SARAH GREEN CARMICHAEL: Yeah, I do wonder about the communication piece of this because I know managers will often say, like, Oh, we had a real come-to-Jesus meeting, and I think we’re on the same page now. And then, you know, the person that they had the meeting with may have no idea that they supposedly have just been given a very strong lesson. They sort of walk out of it thinking, Huh; that was an interesting meeting. But they don’t really get the message. So, sometimes I just wonder, like, how can you just make sure your message is really being received?

SYDNEY FINKELSTEIN: It is actually amazing how often that’s the case. And this is not just about business; this is called life. You think you’ve communicated effectively, and your partner, your business partner, your team members, they’re not getting it.

And there are a lot of things you could do about that. No. 1, again, is well, ask people to share with you what the message is. Have them repeated back in their own words because you may not have communicated as effectively as you think you have. You know, not everything we say is going to be perfect. In fact, you know, there are flaws all the time; but it’s not about that. It’s about doing everything we can to reinforce the message and trying to make it as clear as possible. But I think one of the best ways is asking for feedback directly in real time. And that also gives them an opportunity to add something or extend what you just said, and that’s a great way to get a little bit of feedback from them and allow them to be a little bit more independent and not just parrot back what you said. And then you can continue the conversation.

SARAH GREEN CARMICHAEL: So, we’ve been talking about this teacher-leader approach, and it sounds sort of universally glorious. But I am a little bit of the mind that there’s no such thing as a free lunch. Are there cases where either this is really costly or there’s risks involved or some kind of downside or some kind of tradeoff involved? Or is it truly that this is a, like, universally glorious way to manage people?

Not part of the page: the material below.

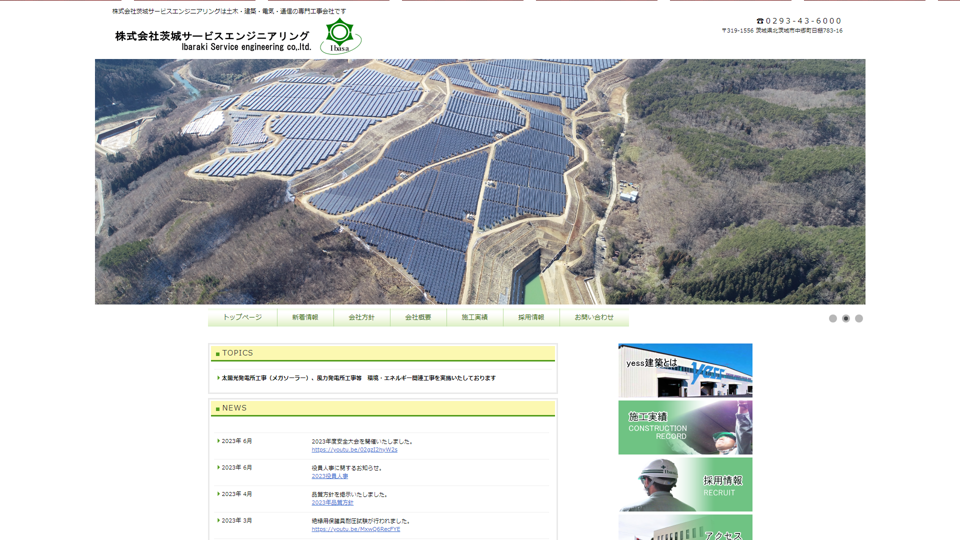Click the お問い合わせ menu item
The height and width of the screenshot is (540, 960).
point(594,317)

SYDNEY FINKELSTEIN: I have a tendency of talking about this as if it’s the greatest thing since sliced bread. That’s probably being communicated right now. So, the question to ask is, what is the culture and environment of the team. How are they used to working? And if you started all of a sudden to show up and start to do this one-on-one teaching, would they be wondering what the heck is happening? That doesn’t mean it’s a bad idea; it means the transition to try to do it a little bit is gonna probably going to be a little bit bumpy or take a little bit longer.

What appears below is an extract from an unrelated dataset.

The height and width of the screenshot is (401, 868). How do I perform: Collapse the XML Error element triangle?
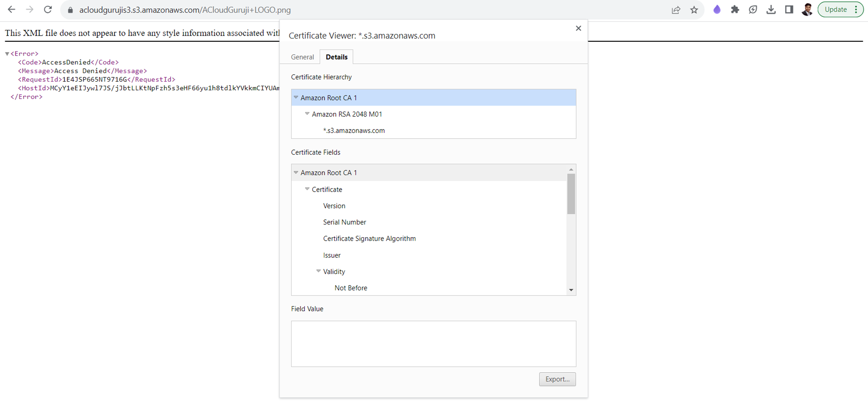[x=7, y=54]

So, one of the things that I think great teachers do—to kind of flip the question a little bit—one of the things great teachers do is they customize their lessons for the people on their team. And so, I would say that you want to customize how you introduce, or begin, the process of thinking about yourself as a teacher if you haven’t done that as much or if you want to increase how often you’re behaving and acting in this way. You want to think about the team you’re in and what’s gonna work and what’s not going to work and kind of think about the sequencing of it.

So, I think if you’re not paying enough attention to the people on your team and how they behave and what they’re doing, then I think that could make this much more difficult than it might otherwise be. As long as you can manage your time, again, as we’ve spoken about, I think there’s gonna be much more upside than the occasional hiccup that might occur.

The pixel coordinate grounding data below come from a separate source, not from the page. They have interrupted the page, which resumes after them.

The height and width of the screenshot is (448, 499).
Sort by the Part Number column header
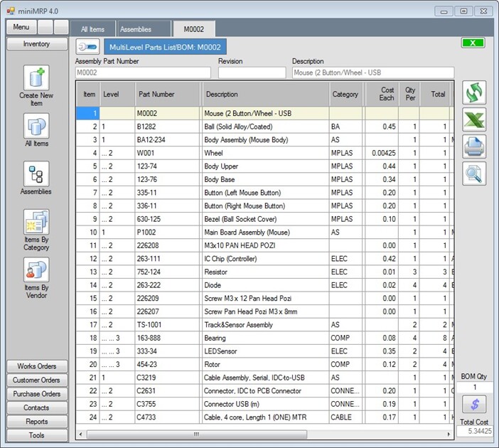[x=156, y=94]

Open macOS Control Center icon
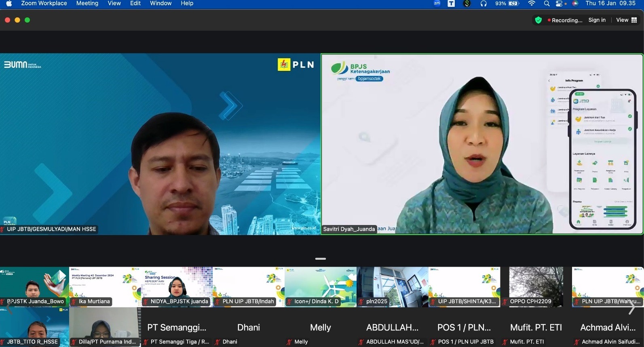(560, 3)
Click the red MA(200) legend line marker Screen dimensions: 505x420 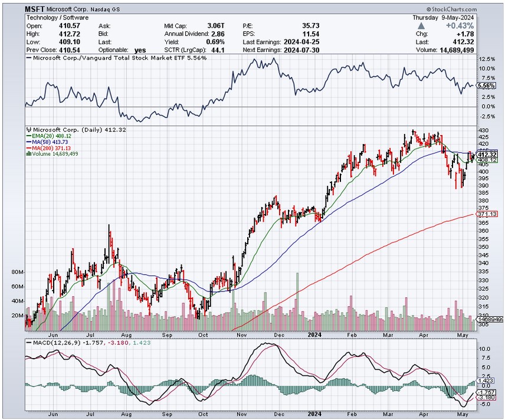point(28,147)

SARAH GREEN CARMICHAEL: Well, Syd, this has been a really fun conversation, and I’ve learned a lot. So, thank you.

SYDNEY FINKELSTEIN: Thank you.

SARAH GREEN CARMICHAEL: That’s Sydney Finkelstein. He teaches management at the Tuck School of Business at Dartmouth College. He’s also the director of Tuck’s Center for Leadership. And he’s the author of the “The Best Leaders Are Great Teachers.” Read it in the January–February 2018 issue of Harvard Business Review or on HBR.org.

Thanks for listening to the HBR IdeaCast. I’m Sarah Green Carmichael.